Public Image:Der Flair von Tiffany und Chanel

Public Image: Illustrationen: Stefan Dimitrov

Illustrationen: Stefan Dimitrov

Das öffentliche Bild von Privatbanken hat seit der Finanzkrise stark gelitten. Nun haben zwei Schweizer Institute neue Marketingleiterinnen eingestellt, die sich mit Luxus auskennen.

Von Katharina Wetzel

Was denken Sie, wenn der Name Tiffany fällt? Vielleicht erinnern Sie sich an die Filmszene aus "Frühstück bei Tiffany". Das Geld des Partygirls Holly Golightly und ihres Nachbarn reicht gerade für die Gravur eines mitgebrachten Blechrings aus einer Bonbonpackung.
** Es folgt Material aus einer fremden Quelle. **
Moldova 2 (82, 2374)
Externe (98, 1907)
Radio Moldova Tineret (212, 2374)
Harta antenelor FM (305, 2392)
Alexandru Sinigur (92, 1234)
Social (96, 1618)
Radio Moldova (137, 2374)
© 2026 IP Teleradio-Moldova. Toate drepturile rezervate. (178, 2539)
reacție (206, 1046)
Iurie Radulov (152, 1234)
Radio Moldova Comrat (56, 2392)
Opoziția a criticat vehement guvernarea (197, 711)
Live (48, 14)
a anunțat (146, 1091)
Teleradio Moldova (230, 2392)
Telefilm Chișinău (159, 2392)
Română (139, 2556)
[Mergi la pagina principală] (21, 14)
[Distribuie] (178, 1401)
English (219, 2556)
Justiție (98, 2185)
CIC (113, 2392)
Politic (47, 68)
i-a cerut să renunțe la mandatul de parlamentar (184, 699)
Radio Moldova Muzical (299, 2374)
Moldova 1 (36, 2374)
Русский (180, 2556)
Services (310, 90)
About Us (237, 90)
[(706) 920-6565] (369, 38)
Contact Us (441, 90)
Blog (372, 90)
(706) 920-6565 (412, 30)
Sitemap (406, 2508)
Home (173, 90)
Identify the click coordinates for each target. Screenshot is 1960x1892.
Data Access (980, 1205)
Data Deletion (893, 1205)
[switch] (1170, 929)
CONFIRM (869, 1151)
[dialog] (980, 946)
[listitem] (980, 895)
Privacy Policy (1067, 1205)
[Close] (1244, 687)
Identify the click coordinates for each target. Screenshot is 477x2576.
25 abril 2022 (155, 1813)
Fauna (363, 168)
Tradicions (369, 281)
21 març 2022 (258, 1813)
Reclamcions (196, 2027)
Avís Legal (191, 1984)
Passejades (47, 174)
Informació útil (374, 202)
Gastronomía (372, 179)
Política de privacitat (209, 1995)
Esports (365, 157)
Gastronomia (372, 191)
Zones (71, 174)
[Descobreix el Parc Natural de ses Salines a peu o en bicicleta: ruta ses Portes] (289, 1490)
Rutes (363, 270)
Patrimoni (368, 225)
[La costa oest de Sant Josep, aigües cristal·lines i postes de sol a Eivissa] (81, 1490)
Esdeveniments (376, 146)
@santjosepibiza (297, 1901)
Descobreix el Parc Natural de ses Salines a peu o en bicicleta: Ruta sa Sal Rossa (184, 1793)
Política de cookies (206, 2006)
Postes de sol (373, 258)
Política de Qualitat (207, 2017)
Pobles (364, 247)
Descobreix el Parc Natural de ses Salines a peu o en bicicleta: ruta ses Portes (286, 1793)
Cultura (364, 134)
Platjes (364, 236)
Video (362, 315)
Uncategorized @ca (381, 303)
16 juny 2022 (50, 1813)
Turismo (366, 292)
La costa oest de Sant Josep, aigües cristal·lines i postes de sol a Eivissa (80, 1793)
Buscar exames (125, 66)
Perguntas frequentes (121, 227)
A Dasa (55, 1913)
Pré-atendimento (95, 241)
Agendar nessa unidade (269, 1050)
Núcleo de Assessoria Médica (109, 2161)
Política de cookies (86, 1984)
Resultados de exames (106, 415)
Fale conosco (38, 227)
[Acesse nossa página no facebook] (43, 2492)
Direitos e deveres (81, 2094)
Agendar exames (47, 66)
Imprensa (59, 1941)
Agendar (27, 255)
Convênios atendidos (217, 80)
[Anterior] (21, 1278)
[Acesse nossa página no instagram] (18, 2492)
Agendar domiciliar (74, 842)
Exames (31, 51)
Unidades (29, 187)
Und der Verkäufer ist so geduldig und freundlich, wie man es sich eben wünscht. "Hab ich's dir nicht gesagt: Tiffany ist fantastisch!", sagt eine entzückte Golightly, gespielt von Audrey Hepburn. Noch heute zehren die Marke und die berühmte New Yorker Filiale des Juweliers von dieser Botschaft. Große Wünsche können wahr werden - auch mit kleinem Geldbeutel. Von so einem Image sind die meisten Privatbanken und Vermögensverwalter weit entfernt. Die Marken vieler Banken sind heute eher negativ besetzt. In Wall-Street-Filmen geht es um gierige Banker und dreiste Abzocker, die sich am Zusammensturz des Finanzsystems bereichern wollen.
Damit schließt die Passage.